Selection »
Met the most amazing girl when I was 19, we fell madly in love with one another. I cared very deeply for her. We did everything together and enjoyed each other's company. We were best friends that shared and knew everything about each other. We grew up together. She was beautiful, smart and funny. Out of everyone I ever dated, she is by far the best person, best lover, best friend I have ever known.

 

I ended the relationship due to G.I.G.S. when I was 24 years old, I am now 38.

 

My feelings for her, what she means to me, how wonderful I think she is, my attraction to her have not changed. They did not change before the break up, during the break up and 14 years after the break up. To this day, I still think about her, I still wonder how she is doing, things still remind me of her. I still miss things about her and our relationship. I wonder if she feels the same.

 

I was happy in the relationship, we were madly in love and talked about getting married. There were no problems or issues with her or the relationship whatsoever. Everything I always wanted and dreamed of in a girl / relationship was there. I had a great job and a promising career ahead of me. I had friends a wonder family. You could say, at that point in my life, I had everything I wanted and needed.

 

Around the age of 23 (a year before the break up), I felt something was missing, something I needed to do, something that I needed to prove to myself. I didn't know what that was, I couldn't put my finger on it. I thought about it and struggled with it for a year.

Data shown »
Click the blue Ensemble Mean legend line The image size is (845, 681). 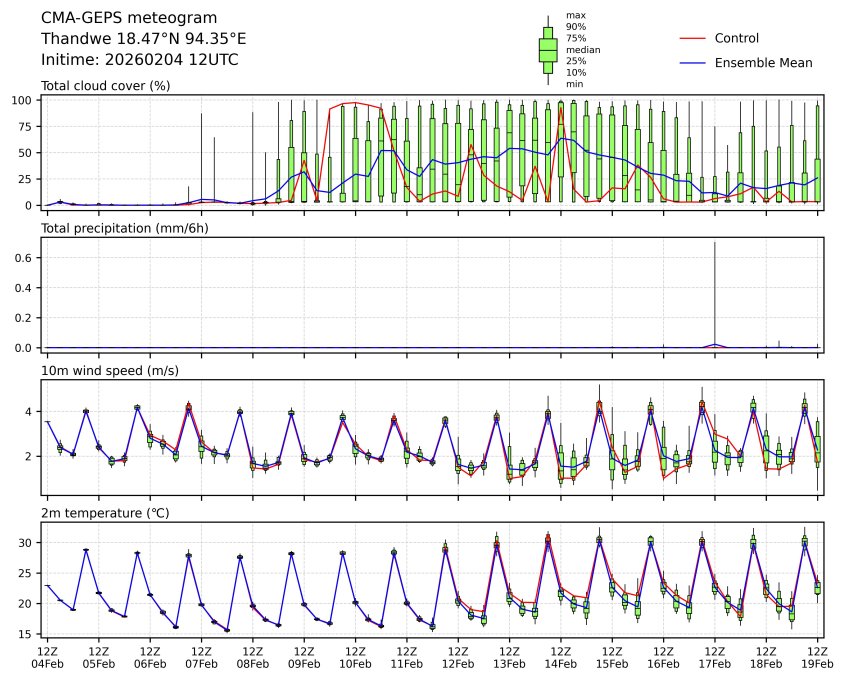point(692,63)
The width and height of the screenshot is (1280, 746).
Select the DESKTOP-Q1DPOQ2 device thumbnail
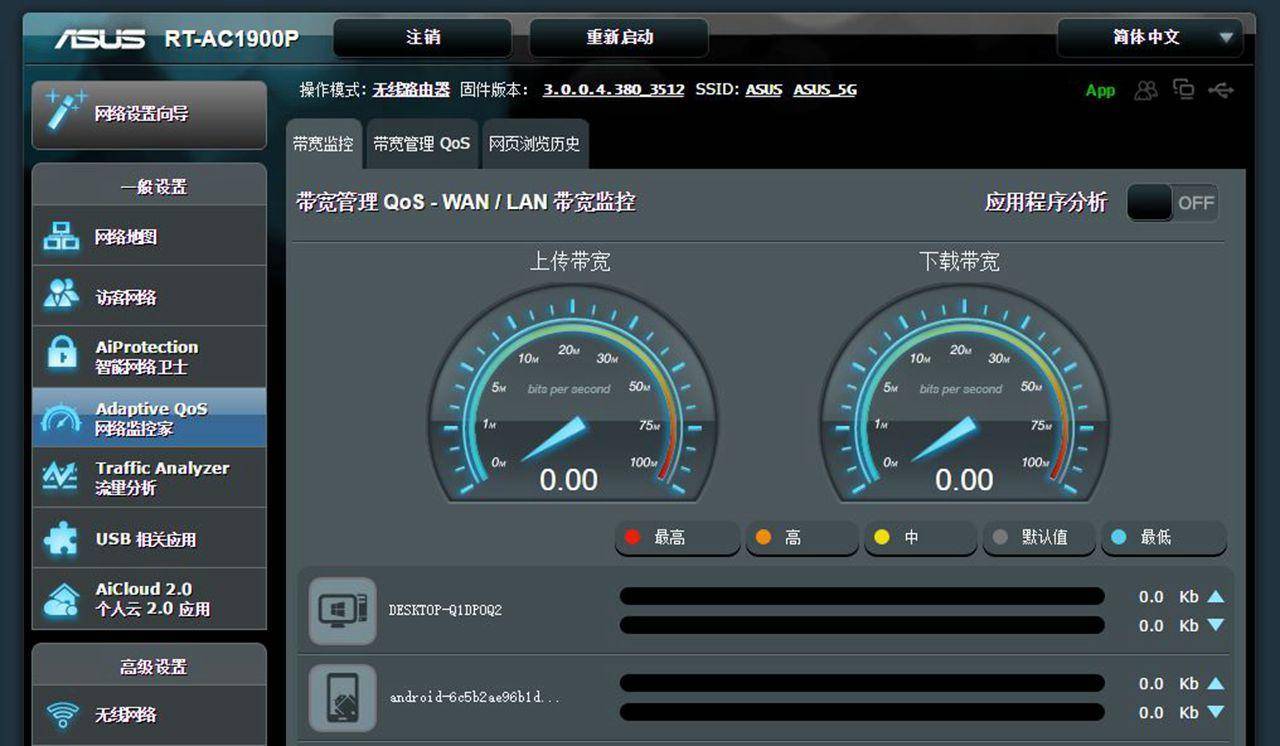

Task list »
#1 Answer these from the relationship account:
(a) At what age did the writer meet the girl described?
(b) How old was the writer when the relationship ended?
(c) Around what age did the writer first feel that something was missing?
#2 Copy the relationship account word for word, everything from "I was happy" down to "for a year.".

In response »
#1
(a) 19
(b) 24
(c) Around 23

#2
I was happy in the relationship, we were madly in love and talked about getting married. There were no problems or issues with her or the relationship whatsoever. Everything I always wanted and dreamed of in a girl / relationship was there. I had a great job and a promising career ahead of me. I had friends a wonder family. You could say, at that point in my life, I had everything I wanted and needed.

 

Around the age of 23 (a year before the break up), I felt something was missing, something I needed to do, something that I needed to prove to myself. I didn't know what that was, I couldn't put my finger on it. I thought about it and struggled with it for a year.